It was no longer easy to match ships with missions. Steam-driven men-of-war had fought few engagements for historians to plumb for insight. History no longer provided solid guidance. Still less could anyone foresee the exploits of a Eugene Fluckey plying the depths.

Suddenly, fleet commanders had to worry about screening heavy combatants against superempowered small craft. Torpedo boats and minelayers were beneath tacticians’ notice in the Mahanian hierarchy. But in this brave new world, laments Corbett, “the old practice is no longer a safe guide.” The best mariners can do is acknowledge that a technological revolution has taken place while distilling what guidance they can from history.

Gee-whiz weapons technology, then, had begotten “structureless” fleets.

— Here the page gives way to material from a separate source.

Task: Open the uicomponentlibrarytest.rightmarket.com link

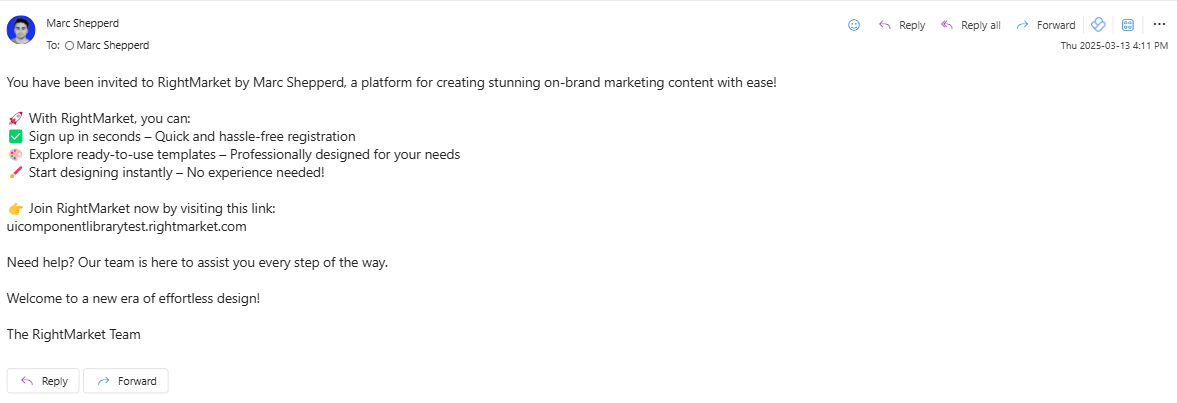Action: (126, 226)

Technological ambiguity made it virtually impossible to design ships for specific functions. Corbett’s revolution never passed, as any contemporary seaman—including yours truly—will attest. The advent of nuclear-powered submarines, military aviation and guided antiship missiles only compounded the dilemmas Corbett bemoaned a century ago. Such is the state of sea-power theory in the twenty-first century.

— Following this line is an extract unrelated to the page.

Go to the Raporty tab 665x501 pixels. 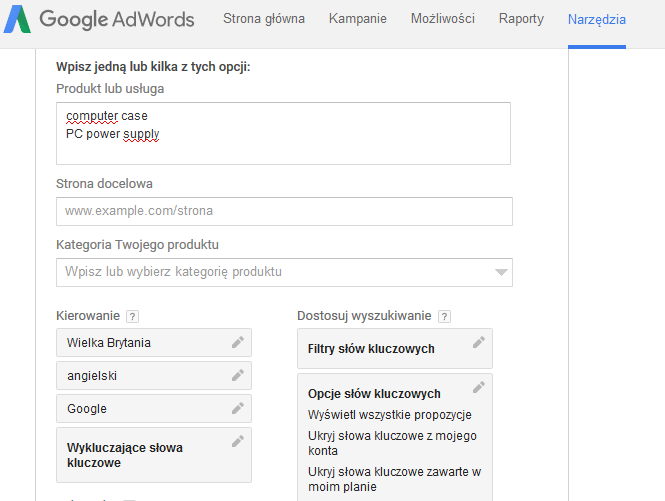(x=521, y=19)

Finding the submarine’s place in the menu of naval missions, then, is less simple than it appears. Are subs cruisers, or part of the flotilla? Or should they be seen as capital ships, the primary weapon of naval warfare? If the latter, naval establishments should draw up strategies centered on undersea warfare—and redirect scarce shipbuilding resources from pricey surface warships like aircraft carriers into submarine construction.

 

HOW DO submarines support traditional missions? First of all, they can help the weak defy the strong. A sea-denial fleet can redress its inferiority by massing existing forces at decisive places and times, constructing new assets or attracting allies willing to contribute to a combined force. Both Corbett and Mahan view disputing command as a transitory phase. Mahan exhorts naval commanders to seek decisive battle, while Corbett admits this is the correct approach “nine times out of ten.” Circumstances may compel the lesser power to bide its time while searching out opportunities to initiate a counteroffensive. Yet permanent control of vital waters is the ultimate aim for both theorists.

How should sub captains and squadron commanders use their boats? My purpose here is not to prescribe tactics. Nor was Corbett’s a century ago. Tactics and hardware are perishable, whereas strategic theory aspires to transcend changes in methods and technology. Still, a few points are worth raising. Nuclear propulsion, first of all, grants nuclear attack submarines (SSNs) the capacity to operate independently across vast distances, accompany surface task forces, operate in packs with other boats and otherwise contend for mastery of the waves. Used imaginatively, in short, nuclear-powered boats are ideal for maritime wars of positive aim.